AVAILABLE DATA
[Start of section]

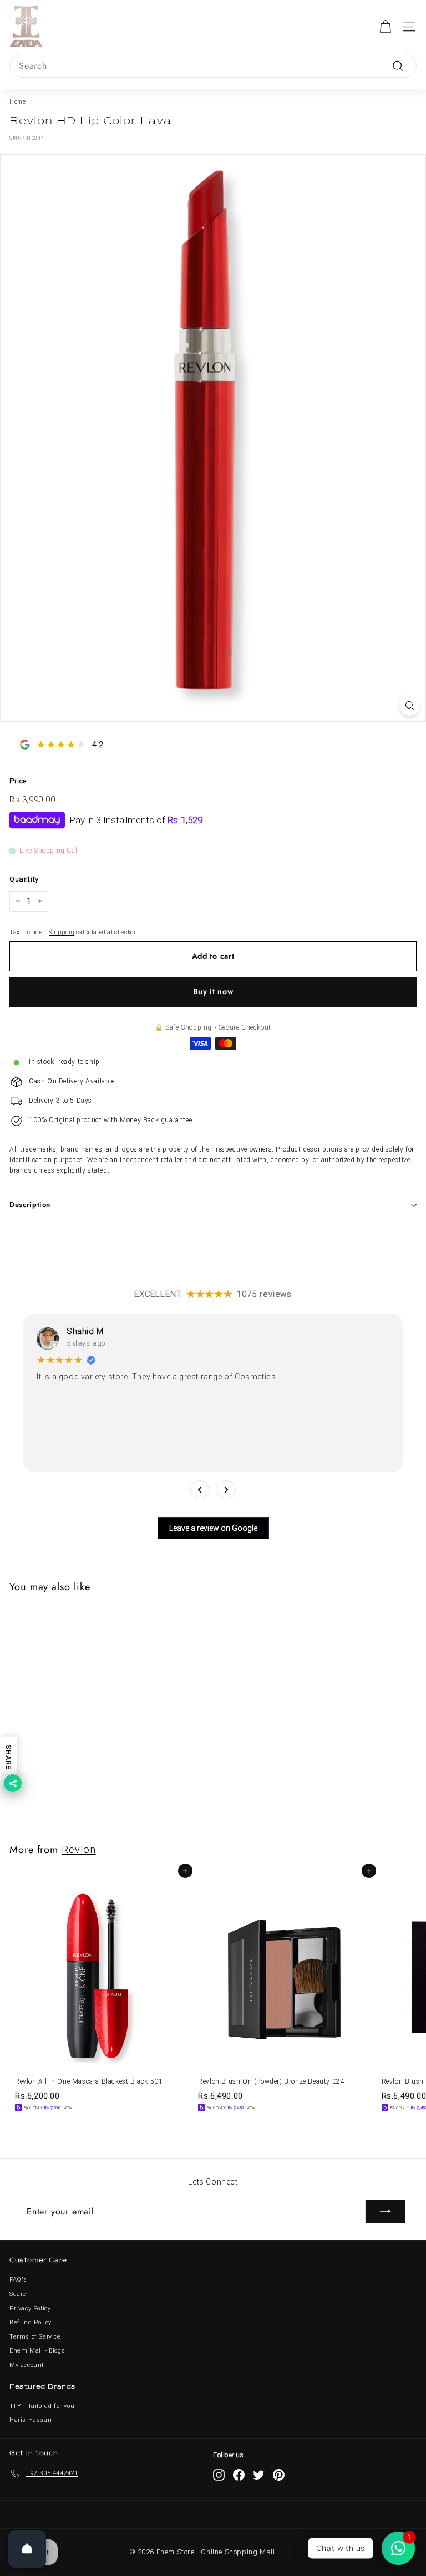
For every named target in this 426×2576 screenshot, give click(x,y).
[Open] (27, 2549)
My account (26, 2365)
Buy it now (213, 991)
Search (20, 2294)
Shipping (61, 932)
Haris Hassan (30, 2420)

[End of section]

DESCRIPTION OF THE TASK
Copy out the material above exactly; the images stay out.

COMPLETED EXERCISE
For every named target in this 426×2576 screenshot, give click(x,y).
[Open] (27, 2549)
My account (26, 2365)
Buy it now (213, 991)
Search (20, 2294)
Shipping (61, 932)
Haris Hassan (30, 2420)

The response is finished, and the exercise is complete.